Oh, how we're fascinated with metals, particularly the yellow variety, and especially in the business world! We flock to a gold rush (headlong pursuit of wealth in a new, potentially lucrative field), we retain executives with golden handcuffs (rewards given at specific intervals) or when the gold rush is over, we bid them adieu with a golden handshake (generous severance pay for early retirement). Unless, of course, they had already negotiated a golden parachute (a contract that guarantees generous severance pay). Let's just hope they didn't turn out to be goldbricks.

While the yellow metal symbolizes wealth, the gray kind is often used as a metaphor for strength, toughness, or impenetrability, from nerves of steel to iron curtain. Often we use them to describe people, from the Iron Chancellor (Bismarck), or the Iron Lady (Margaret Thatcher, also Bosnia's Biljana Plavsic).

goldbrick

(GOLD-brik) Pronunciation

noun: 1. Something that appears valuable but is worthless.
2. A person who shirks assigned work or does it without proper effort.

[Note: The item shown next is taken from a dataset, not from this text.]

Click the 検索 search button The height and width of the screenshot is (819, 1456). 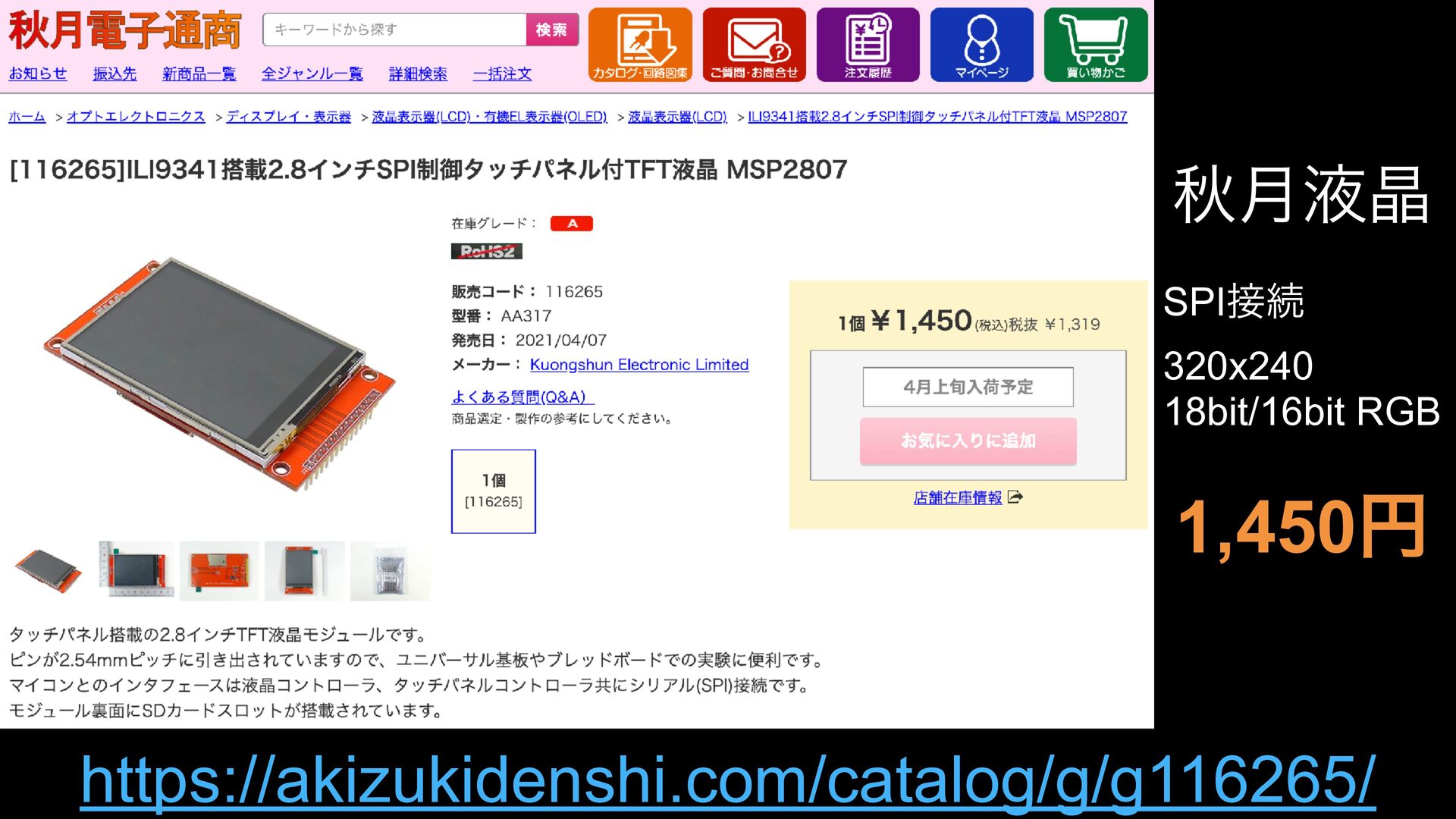coord(552,30)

verb intr.: To shirk duty.

verb tr.: To cheat or swindle.

[Sense 1 from the con artists' old trick of selling a gold-polished piece of less valuable metal as solid gold. Sense 2 was originally military slang for an officer appointed from civilian life.]

"Governor Yevgeny Nazdratenko was rushed to the hospital after suffering a heart attack, and we all felt guilty to learn that we were at fault. ... Still, it is lucky that the heart attack was real, because the medical establishment takes a dim view of goldbricks."
Russell Working; Feeling Nazdratenko's Pain; The Moscow Times (Russia); Feb 5, 2001.

"Underminers, half-steppers, gossips and goldbricks were not tolerated on his (Jack Kent Cooke) watch."
Thomas Boswell; The Buck Stops With The Man Who Signs The Redskins' Checks; The Washington Post; Oct 19, 2001.